Feb 27, 2013
As per my last post,at the end of 2012, I was doing a family vacation in Taiwan. Being with family for 2 weeks is quite an expose into mannerisms that each of us have. I was particularly intrigued by my brother’s questioning of my mother. My brother would constantly ask my mother things like “why are we going to [city_name]?” instead of “what are we planning to do when we get there?” and “how much time will I need to prepare the kids to sit in the car?” Luckily, we had my mother there fueling the ridiculous line of questioning. 90% of the time, her answers had nothing to do with the questions he was asking.
- “Why are we going to [city_name]?” “Oh, let me tell you, when I was growing up, I used to play with my cousins there.”
- “Mom, why are we going to [city_name]?” “Oh, did you see that beautiful view over there?”
- “Mom, can you please just tell me why were are going to [city_name]?” “Don’t worry, you will love it. It’s beautiful there.”
There are two items I’d like to diagnose. First, are we actually listening to the question? Second, did we understand the question?
The first is fascinating to me because I’m not sure we actually are listening. Many of our reporting organizations are pure intake, create, output engines. We grab the data that is asked for, create the report and send it out hoping we got it right. Basically, we are spec takers. Second question follows right after the first. Much of the time, we don’t know why report requesters want the data at all. We could be asking ourselves why they want to know, and if the data we are providing helps them solve a problem. If we are really cool, we could be asking if they are even trying to solve the right problem or not.
Here are a few questions you should explore when data requests come your way:
- How are you going to use the data?
- What is the core problem you are trying to solve for?

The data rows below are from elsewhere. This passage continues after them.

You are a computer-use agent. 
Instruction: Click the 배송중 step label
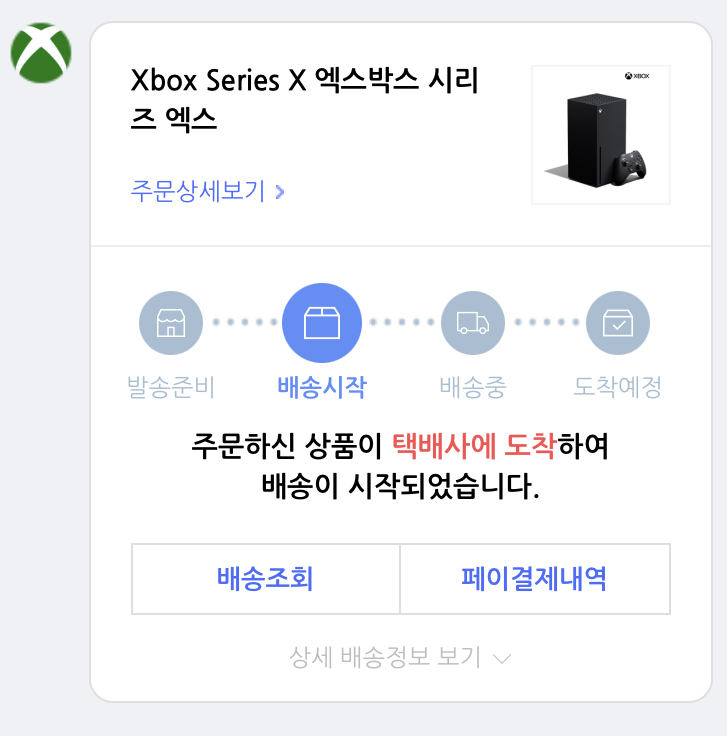click(473, 388)
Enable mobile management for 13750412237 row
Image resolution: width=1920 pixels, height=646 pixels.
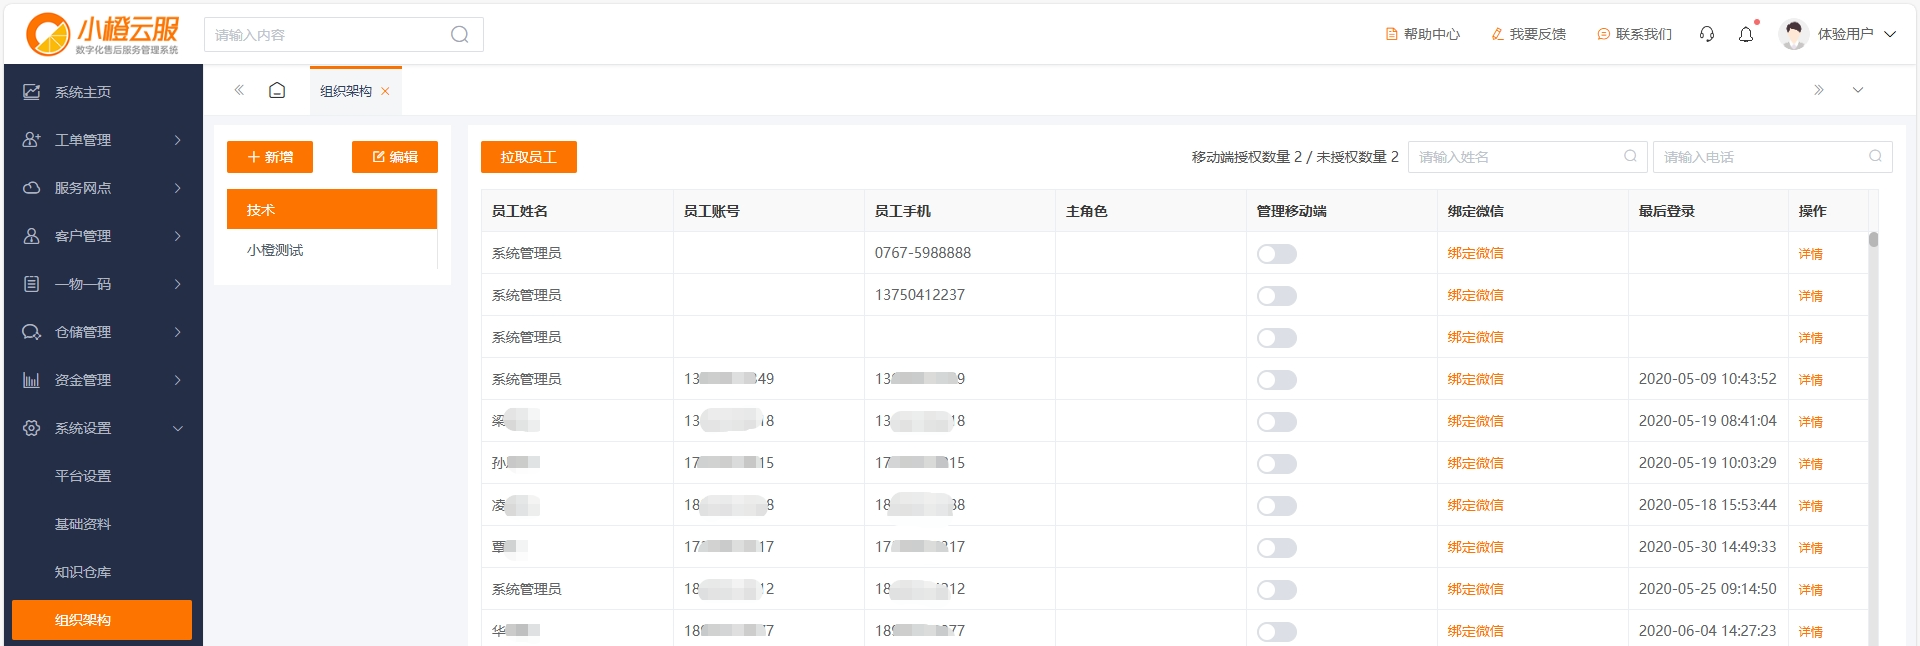[1276, 296]
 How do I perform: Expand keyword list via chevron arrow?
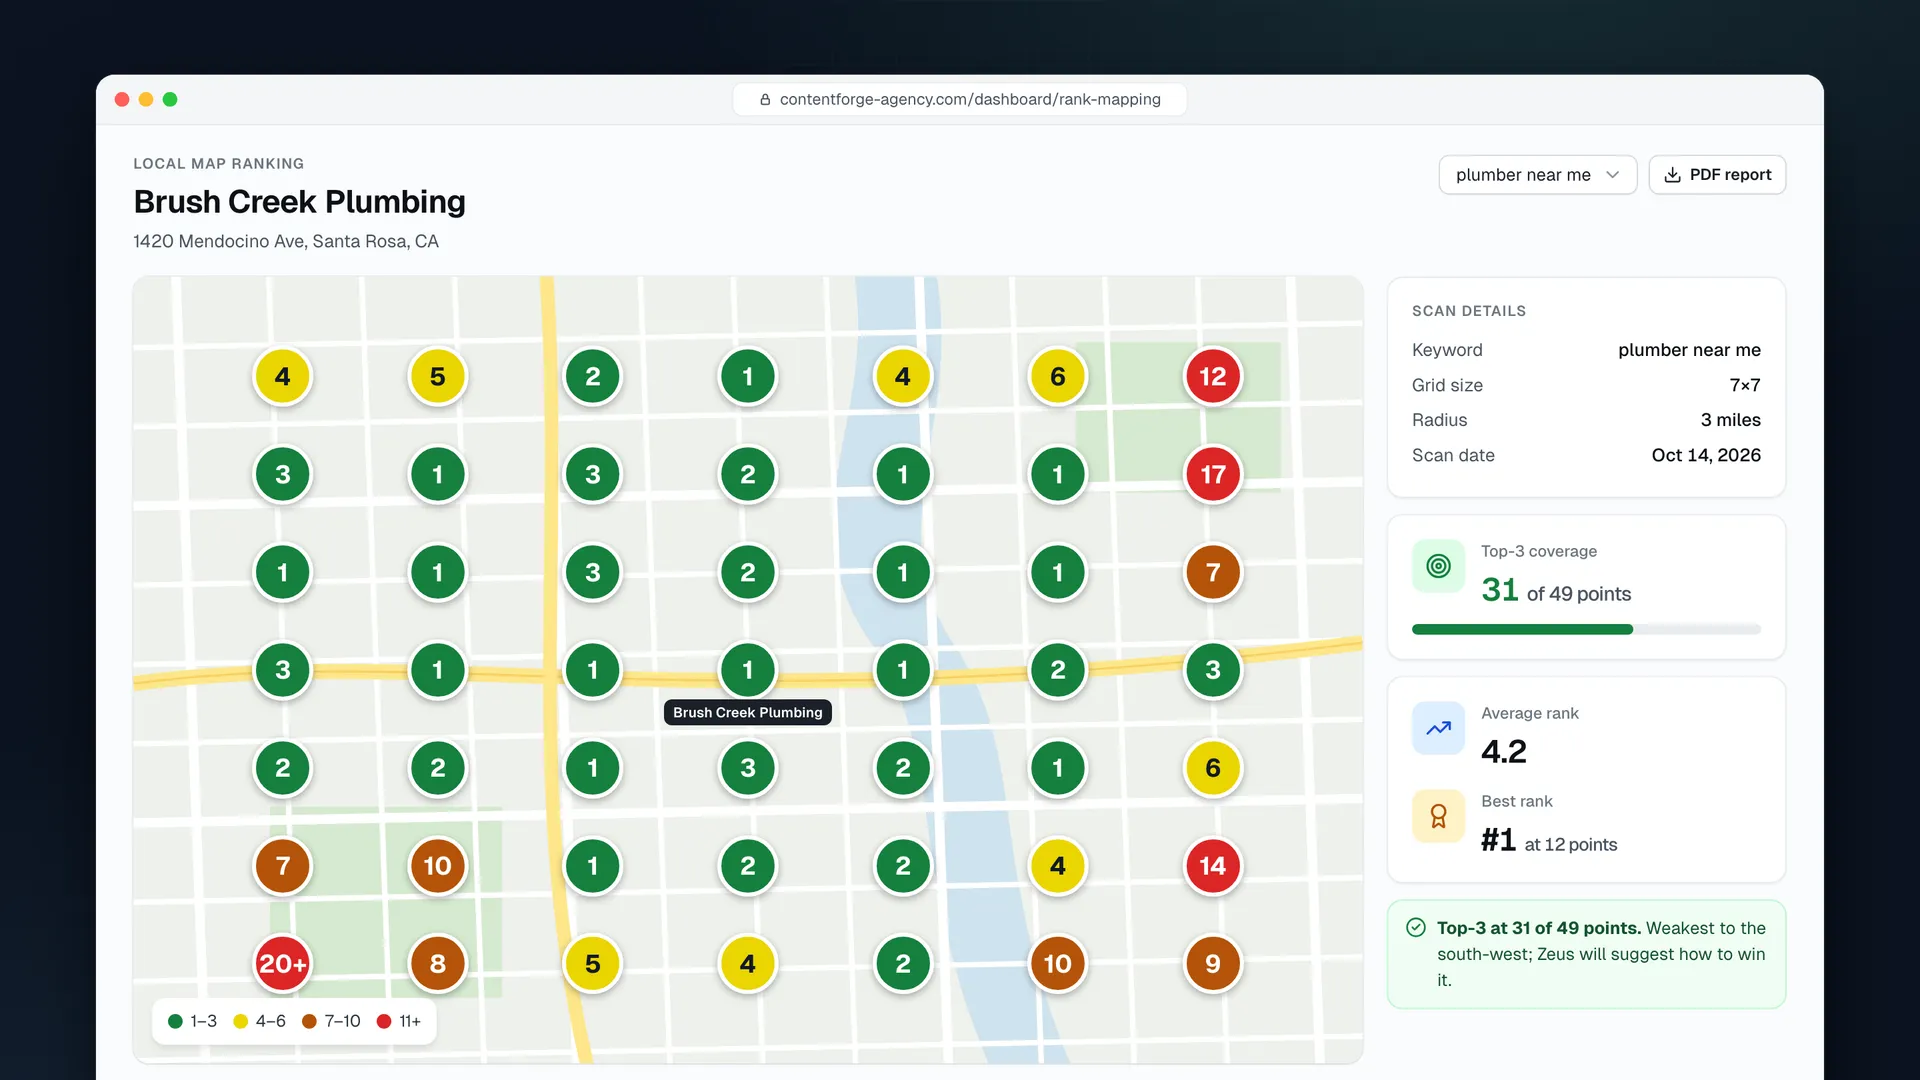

- Are there other data elements or analysis that we have that can help further?
- Are there other correlated problems that we should try to answer at the same time?
For all intents and purposes, this post is the exact corollary of the prior on how to ask the right questions. The problem with being a non-strategic reporting organization is that if the wrong questions get asked, the output is doomed to be the wrong information as well. But even works, sometimes the wrong question gets asked and we still give the requestor the wrong data back. All this does is create turn – another report request, or bad data going to managers (who in turn trust HR a little less the next time around).
In the case of my brother, he asked the wrong question in the first place. It would have been much more advantageous had he explained why it was important for him to prepare the children for the outing, have the right clothes, have enough food along, and maybe get them extra sleep. I’ll never know if my mother would have given him the right information in return, “yes it usually rains on that side of the island, it’s 40 minutes away, and we will be in a friend’s house so they can’t get too wild.” But the crafting if the right answer is a tight collaboration of both sides creating understanding of what the objectives are.